Но вот приходит новый возраст. Еще не старость, нет. Но что-то новое. Аналог зимы холодной для попрыгуньи-стрекозы у Крылова. Не старость, но старение. Здравствуй, мое старение, когда, по словам другого поэта, «дева, как зверь, защищает кофточку». В это время многое становится символом и намеком: сны, отражение в зеркале, наблюдение в парке за незнакомыми семьями, письма, нытье в груди… Вон у кого-то дети, а у кого-то уже и внуки. А у меня только телевизор. И тогда вступают в игру другие строчки все того же Гумилева:
И лишь когда средь оргии победной
Я вдруг опомнюсь, как лунатик бледный,
Испуганный в тиши своих путей,
Я вспоминаю, что, ненужный атом,
Я не имел от женщины детей
И никогда не звал мужчину братом.
Действительно, если все женщины на жизненном пути – потенциальные или фактические любовницы, то среди мужчин нет братьев (одни только соперники и мужья-рогоносцы), а среди малышни нет ни сына, ни дочки.
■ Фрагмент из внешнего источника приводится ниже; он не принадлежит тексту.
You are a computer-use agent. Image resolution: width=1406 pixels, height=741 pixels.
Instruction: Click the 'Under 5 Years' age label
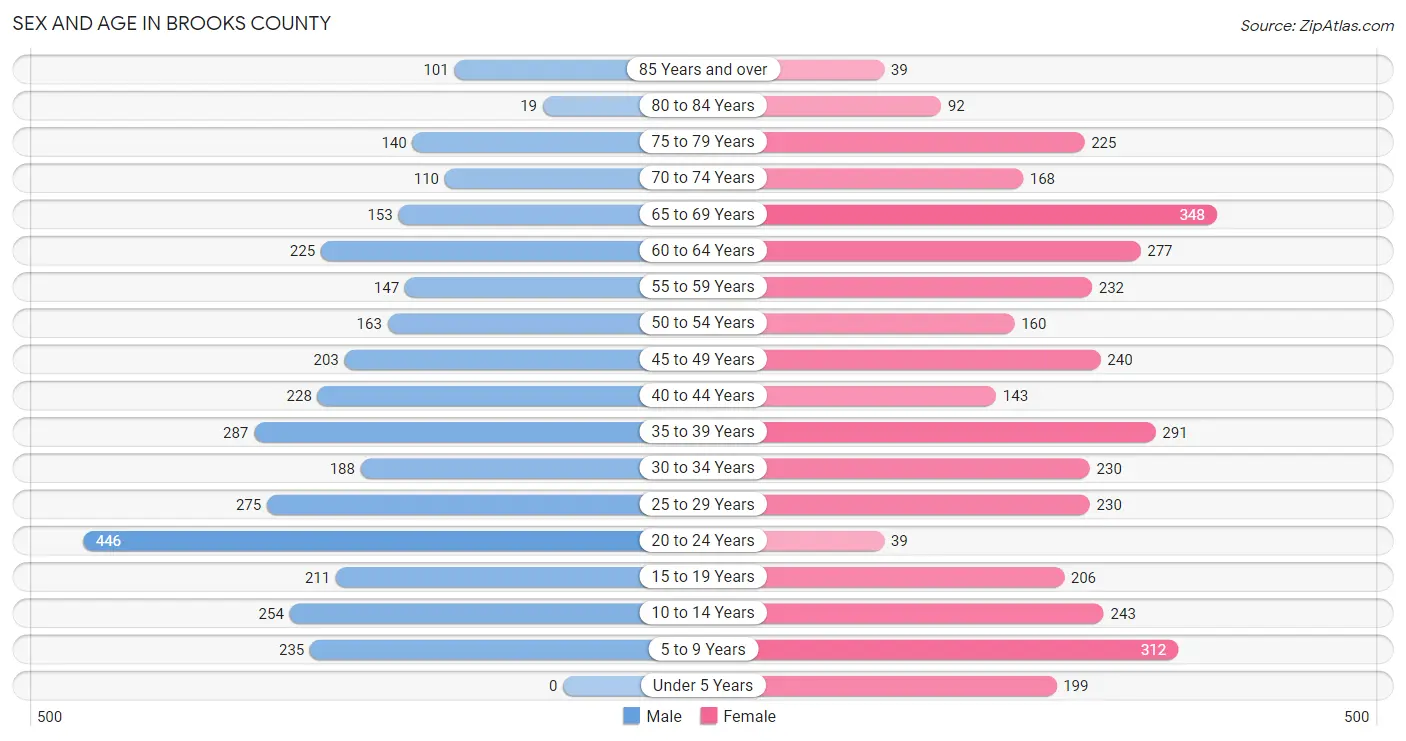(x=703, y=686)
В этой точке личной истории можно сойти с ума. Можно втихаря сделать даже с собой что-то плохое и необратимое в молчаливой и пустой квартире. Но можно и покаяться. Лучше, конечно, покаяться.
Постаревший блудник и впрямь похож на проснувшегося лунатика. На лунатика почему-то не действуют законы тяготения. И вот он ходит по карнизам и лезет по отвесной стене. Пока не проснется. А потом вдруг письмо, или книга, или встреча, или кошмарный сон. И ты, постаревший, никому не нужный, начнешь метаться. Ты вдруг рухнешь с высоты, по которой так долго ходил без страховки. Тогда случайно объявившийся сын, пусть даже объявившийся с намерением мордобоя, будет вестником небес. И жизнь моргнет игриво, что, мол, не все так плохо. У тебя все же есть дети. А если нет, то опять Вампилов. Тогда любой проходимец скажет: «Отец, это я», – и ты растаешь. Ты скажешь, вскрикнешь: «Ну да! Я помню! Нашу часть тогда переводили в Гомель, и она осталась одна на пыльной дороге. На ней было легкое ситцевое платье. Дорога пылила, и я оставил тогда там свое счастье. Ты – вылитый я в молодости. Сынок!»
Женщину к детям зовет инстинкт. Зовет с ранних лет и зовет так мощно, так властно, что сопротивляться ему подчас нет никакой возможности. А мужчину к детям зовет позже, и даже не инстинкт, а что-то иное. Может быть, совесть. А может, нет. Никто еще не дал этому точного имени. Однако «это» есть. И почувствовать наличие этого явления в крови и в воздухе хорошо бы пораньше. Так, чтоб не совсем поздно было.
Мужики, мужики. Послушать вас, о чем вы говорите?
Не всем эти слова посвящаются. Лишь некоторым.
Прошалив до седых волос, погонявшись, как гончий пес, то за деньгами, то за славой, то за покупной любовью; до седых волос пробегав от обязанностей, от креста, от забот; растоптав мимолетную свою жизнь, как бабочку, кирзовым сапогом, не проснуться бы вам однажды с чувством, что все пропало. Ведь тогда звериный и неутешный вой, вой смертельно раненного зверя, разорвет воздух вашей богатой квартиры или вашей убогой конуры. Это неважно. И прибегут соседи с криком: что случилось? Но в том-то и горький фокус, что поздно будет кому-то что-то объяснять. Поздно и незачем.